▶ **PROBLEMS**
1 – Answer these questions using the loan agreement excerpt, giving each answer on its own line with the matching letter:
(a) Where must the purchased equipment be delivered?
(b) By what time must a request be received for an Advance to be made on the same Business Day?
(c) Without written information to the contrary, which officers of Borrower count as Designated Officers?
2 – Please summarize the loan agreement excerpt in two sentences.
3 – Write the next part of the loan agreement excerpt, continuing from its final sentence.

▶ **SOURCE DOCUMENT**
— begin —

2.1.2.8. Execution of Documentation . As a condition to each Advance under the Facility, Borrower shall provide copies of documentation detailing the equipment to be purchased (including a description of the equipment), together with evidence satisfactory to the Bank that the equipment has been delivered to the location of Borrower in Newark, New Jersey within ten (10) days of such delivery. Borrower further authorizes the filing of a UCC-1 financing

 

6


statement(s) and any other documents in connection with the perfection by Bank of a purchase money security interest in the equipment purchased with the Advance.

 

2.1.3. Advances . Advances shall be made by Bank under the Facility on the same domestic Business Day of Bank’s receipt of Borrower’s request from a Designated Officer for an Advance if received by 2:00 p.m., Tampa, Florida time, and if Borrower’s request for an Advance is received thereafter, as soon as practicable, but in any event by 9:00 a.m., Tampa, Florida time, the following Business Day (provided, however, Bank shall only be required to fund such Advance on a Business Day). The Borrower’s request for an Advance under the Facility may be provided either telephonically, via e-mail, by U.S. Mail, prepaid overnight delivery, or by facsimile transmission, in any case provided by a Designated Officer of Borrower, and specifying the proposed date of the Advance and the principal amount of such Advance. Each Advance shall bear interest at the rate stated in the Line Facility Note, and shall be made by crediting the amount of the Advance to the general deposit account of Borrower maintained with Bank (the “ Deposit Account ”), except as otherwise from time to time specified by Borrower. Unless Borrower provides Bank with written information to the contrary, the president, the chief financial officer or any vice president of Borrower shall each constitute a “ Designated Officer ” for purposes of requests, certifications and notifications under this Agreement. Borrower agrees that throughout the term of the Facility, the President of Borrower will provide written notification to Bank of any change in officers and personnel of Borrower necessitating a change in the Designated Officer(s) of Borrower, and Bank is hereby expressly authorized to rely upon any such written notification received by Bank. As requested by the Bank, the Bank’s electronic sweep procedures as in effect from time to time shall apply to the Advances.

— end —

(Items from a dataset)
— begin —

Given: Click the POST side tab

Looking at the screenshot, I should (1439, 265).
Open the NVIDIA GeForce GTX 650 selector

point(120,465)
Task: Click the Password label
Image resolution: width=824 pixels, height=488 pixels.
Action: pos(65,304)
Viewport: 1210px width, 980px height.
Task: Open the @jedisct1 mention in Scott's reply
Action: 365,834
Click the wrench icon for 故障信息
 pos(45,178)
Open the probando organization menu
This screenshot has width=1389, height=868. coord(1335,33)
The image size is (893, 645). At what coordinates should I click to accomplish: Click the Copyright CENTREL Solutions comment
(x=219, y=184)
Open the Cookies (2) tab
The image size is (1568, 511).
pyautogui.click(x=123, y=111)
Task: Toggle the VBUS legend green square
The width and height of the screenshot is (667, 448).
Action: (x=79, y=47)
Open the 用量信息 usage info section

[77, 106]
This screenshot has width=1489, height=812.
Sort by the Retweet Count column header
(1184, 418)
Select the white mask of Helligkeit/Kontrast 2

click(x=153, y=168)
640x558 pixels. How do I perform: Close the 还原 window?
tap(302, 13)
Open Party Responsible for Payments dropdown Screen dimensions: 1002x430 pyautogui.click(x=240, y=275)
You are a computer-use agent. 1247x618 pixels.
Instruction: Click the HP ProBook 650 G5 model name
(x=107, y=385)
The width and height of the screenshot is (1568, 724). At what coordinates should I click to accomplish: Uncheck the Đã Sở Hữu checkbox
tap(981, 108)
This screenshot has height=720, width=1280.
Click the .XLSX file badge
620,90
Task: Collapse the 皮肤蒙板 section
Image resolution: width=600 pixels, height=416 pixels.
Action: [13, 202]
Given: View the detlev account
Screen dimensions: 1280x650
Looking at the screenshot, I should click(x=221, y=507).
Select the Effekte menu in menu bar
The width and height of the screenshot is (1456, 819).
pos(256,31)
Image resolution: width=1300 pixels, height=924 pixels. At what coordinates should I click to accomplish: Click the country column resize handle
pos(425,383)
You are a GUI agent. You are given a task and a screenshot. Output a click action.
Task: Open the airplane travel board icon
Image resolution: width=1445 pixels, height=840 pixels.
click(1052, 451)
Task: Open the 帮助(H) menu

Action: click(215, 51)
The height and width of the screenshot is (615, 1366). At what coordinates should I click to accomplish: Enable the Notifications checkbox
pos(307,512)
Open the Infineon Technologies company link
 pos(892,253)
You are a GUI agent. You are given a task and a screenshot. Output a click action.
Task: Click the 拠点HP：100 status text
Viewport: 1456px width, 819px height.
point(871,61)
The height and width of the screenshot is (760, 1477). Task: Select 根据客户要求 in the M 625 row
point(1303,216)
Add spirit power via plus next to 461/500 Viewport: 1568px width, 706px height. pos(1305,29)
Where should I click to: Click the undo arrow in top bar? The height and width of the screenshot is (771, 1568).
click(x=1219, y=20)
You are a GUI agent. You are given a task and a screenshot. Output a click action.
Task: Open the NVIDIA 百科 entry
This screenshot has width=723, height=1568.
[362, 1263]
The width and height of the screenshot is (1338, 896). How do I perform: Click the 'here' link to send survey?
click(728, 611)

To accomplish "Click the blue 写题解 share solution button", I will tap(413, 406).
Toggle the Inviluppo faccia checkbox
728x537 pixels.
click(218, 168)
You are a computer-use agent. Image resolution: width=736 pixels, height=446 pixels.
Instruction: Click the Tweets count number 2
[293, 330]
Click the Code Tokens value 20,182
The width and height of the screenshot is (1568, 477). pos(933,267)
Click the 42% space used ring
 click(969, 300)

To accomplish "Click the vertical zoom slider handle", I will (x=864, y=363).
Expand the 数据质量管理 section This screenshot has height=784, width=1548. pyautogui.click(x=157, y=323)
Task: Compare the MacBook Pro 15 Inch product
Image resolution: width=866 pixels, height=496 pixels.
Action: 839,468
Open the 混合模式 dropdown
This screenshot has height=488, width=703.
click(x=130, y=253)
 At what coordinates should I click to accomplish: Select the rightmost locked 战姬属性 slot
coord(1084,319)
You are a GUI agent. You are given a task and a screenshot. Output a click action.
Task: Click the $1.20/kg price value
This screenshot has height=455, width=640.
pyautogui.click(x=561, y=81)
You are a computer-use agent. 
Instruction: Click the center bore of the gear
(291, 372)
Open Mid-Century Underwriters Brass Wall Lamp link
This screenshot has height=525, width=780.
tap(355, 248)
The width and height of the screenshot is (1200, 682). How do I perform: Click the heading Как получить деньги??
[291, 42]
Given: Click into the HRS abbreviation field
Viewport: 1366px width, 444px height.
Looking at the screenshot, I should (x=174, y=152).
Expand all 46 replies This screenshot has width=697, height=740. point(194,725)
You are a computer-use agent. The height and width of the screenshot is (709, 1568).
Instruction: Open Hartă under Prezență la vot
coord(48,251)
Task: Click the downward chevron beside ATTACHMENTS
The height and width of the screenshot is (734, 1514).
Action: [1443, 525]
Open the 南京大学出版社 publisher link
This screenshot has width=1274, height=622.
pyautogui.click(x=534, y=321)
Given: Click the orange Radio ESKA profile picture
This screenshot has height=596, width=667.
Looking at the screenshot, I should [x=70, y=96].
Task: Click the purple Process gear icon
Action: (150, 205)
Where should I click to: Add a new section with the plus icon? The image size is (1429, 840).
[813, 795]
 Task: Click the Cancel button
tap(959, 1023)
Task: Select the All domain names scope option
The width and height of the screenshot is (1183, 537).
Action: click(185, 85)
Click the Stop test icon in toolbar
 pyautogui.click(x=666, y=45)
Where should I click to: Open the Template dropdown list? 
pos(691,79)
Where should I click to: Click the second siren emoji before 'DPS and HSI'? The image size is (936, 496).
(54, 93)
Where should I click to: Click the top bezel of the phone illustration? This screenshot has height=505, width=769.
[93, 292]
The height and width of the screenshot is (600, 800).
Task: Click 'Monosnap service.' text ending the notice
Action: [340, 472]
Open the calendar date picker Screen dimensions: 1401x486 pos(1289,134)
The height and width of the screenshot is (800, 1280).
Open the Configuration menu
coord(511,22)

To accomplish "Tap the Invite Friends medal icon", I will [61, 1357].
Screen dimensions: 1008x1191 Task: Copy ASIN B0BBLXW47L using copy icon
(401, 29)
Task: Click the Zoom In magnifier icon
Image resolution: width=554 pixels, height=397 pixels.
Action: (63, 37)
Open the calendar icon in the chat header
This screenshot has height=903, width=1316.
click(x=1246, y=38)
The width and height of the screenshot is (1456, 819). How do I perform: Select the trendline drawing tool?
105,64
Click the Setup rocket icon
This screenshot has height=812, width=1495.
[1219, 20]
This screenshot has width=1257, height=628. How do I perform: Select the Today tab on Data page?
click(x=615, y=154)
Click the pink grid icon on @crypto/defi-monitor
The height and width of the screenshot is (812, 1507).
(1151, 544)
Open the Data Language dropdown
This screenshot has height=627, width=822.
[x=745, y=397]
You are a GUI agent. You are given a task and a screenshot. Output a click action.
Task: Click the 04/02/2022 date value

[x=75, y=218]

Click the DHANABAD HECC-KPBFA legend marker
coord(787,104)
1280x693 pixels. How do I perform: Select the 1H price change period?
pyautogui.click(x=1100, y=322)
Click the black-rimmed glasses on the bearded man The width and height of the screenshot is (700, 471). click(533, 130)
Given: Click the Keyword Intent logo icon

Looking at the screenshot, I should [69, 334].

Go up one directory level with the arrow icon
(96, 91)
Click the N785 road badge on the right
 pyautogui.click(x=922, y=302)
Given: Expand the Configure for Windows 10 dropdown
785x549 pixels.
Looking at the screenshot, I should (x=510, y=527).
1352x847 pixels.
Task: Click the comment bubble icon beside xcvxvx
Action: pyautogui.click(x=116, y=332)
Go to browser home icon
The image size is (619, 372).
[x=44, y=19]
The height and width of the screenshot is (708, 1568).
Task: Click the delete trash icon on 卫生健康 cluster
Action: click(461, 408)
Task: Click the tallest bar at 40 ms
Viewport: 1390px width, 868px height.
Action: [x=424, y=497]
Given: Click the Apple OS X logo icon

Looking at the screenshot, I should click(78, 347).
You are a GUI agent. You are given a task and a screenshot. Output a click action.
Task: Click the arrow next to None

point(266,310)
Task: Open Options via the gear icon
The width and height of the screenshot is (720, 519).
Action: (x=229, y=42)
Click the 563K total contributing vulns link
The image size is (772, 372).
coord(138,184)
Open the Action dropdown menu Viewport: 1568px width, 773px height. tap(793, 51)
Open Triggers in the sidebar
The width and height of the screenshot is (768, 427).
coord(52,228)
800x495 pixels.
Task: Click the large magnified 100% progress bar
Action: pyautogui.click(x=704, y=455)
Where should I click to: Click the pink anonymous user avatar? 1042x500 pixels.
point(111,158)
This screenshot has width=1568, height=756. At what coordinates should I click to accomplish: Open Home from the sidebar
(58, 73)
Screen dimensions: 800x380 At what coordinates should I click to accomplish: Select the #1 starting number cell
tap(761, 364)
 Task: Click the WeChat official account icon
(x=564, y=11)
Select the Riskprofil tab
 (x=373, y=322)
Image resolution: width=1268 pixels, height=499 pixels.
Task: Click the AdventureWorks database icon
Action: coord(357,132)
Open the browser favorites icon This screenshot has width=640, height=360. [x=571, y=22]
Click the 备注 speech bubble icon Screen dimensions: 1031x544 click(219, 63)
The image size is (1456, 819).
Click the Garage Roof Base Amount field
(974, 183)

— end —

▶ **IN RESPONSE**
1 –
(a) To the location of Borrower in Newark, New Jersey.
(b) By 2:00 p.m., Tampa, Florida time.
(c) The president, the chief financial officer, and any vice president of Borrower.

2 – Before each Advance, Borrower must give the Bank documentation of the equipment being purchased and evidence that it was delivered to Borrower's Newark, New Jersey location, and Borrower authorizes filings to perfect the Bank's purchase money security interest in that equipment. An Advance requested by a Designated Officer by 2:00 p.m. Tampa time is made the same Business Day, or otherwise by 9:00 a.m. the following Business Day, and is credited to Borrower's Deposit Account with interest at the rate in the Line Facility Note.

3 –
 

2.1.4. Initial Advance . The initial Advance to be made by Bank hereunder shall be based upon the Officer’s Certificate provided by Borrower to Bank at or prior to the Effective Date, shall be subject to the satisfaction of the conditions precedent to Closing set forth in Section 2.4 of this Agreement, and shall further be subject to the confirmation by the Bank of the Equipment manufacturer numbers and serial numbers provided by the Bank.

 

2.1.5. Payments . Each payment and prepayment by Borrower of principal and interest under the Line Facility Note shall be made in such coin or currency of the United States of America as at the time of payment is legal tender for the payment of public and private debt. If any installment of principal or interest becomes due and payable on a day other than a Business Day, the due date thereof shall be extended to the next succeeding Business Day; and, in the case of principal, interest shall be payable during the extension at the rate specified in the Line Facility Note.

 

2.1.6. Mandatory Principal Repayments . In the event that the Minimum Cash Balances to Total Liability Ratio at any time during the term of this Agreement falls below 2 to 1, the Borrower shall make a immediate prepayment in an amount sufficient to reduce the amount outstanding under the Line Facility Note by one-half. The Borrower’s failure to make any repayment or prepayment required by this Section within ten (10) Business Days after having received the notice from the Bank described above, shall constitute an Event of Default under Section 7.1 below.

 

7


2.1.7. Advances to Cure Default . Upon the occurrence of an event of default by Borrower under any Debt (including, without limitation, the obligations of Borrower under the Line Facility Note), the Bank shall have the right, but not the obligation, to advance any sums necessary to cure such event of default. Any sums so advanced shall constitute an Advance under the Loan Documents, shall bear interest at the Default Rate and shall be immediately due and payable.

 

2.2 Commitment Fees . Contemporaneously with the execution of this Agreement, as consideration for making the Facility available to Borrower, Borrower shall pay to Bank a commitment fee of $5,000.00.

 

2.3 Closing of the Facility . The closing of the transactions contemplated hereby (the “Closing”) shall be held in Newark, New Jersey, effective for all purposes as of the Effective Date, or at such other time and/or place as the parties may agree.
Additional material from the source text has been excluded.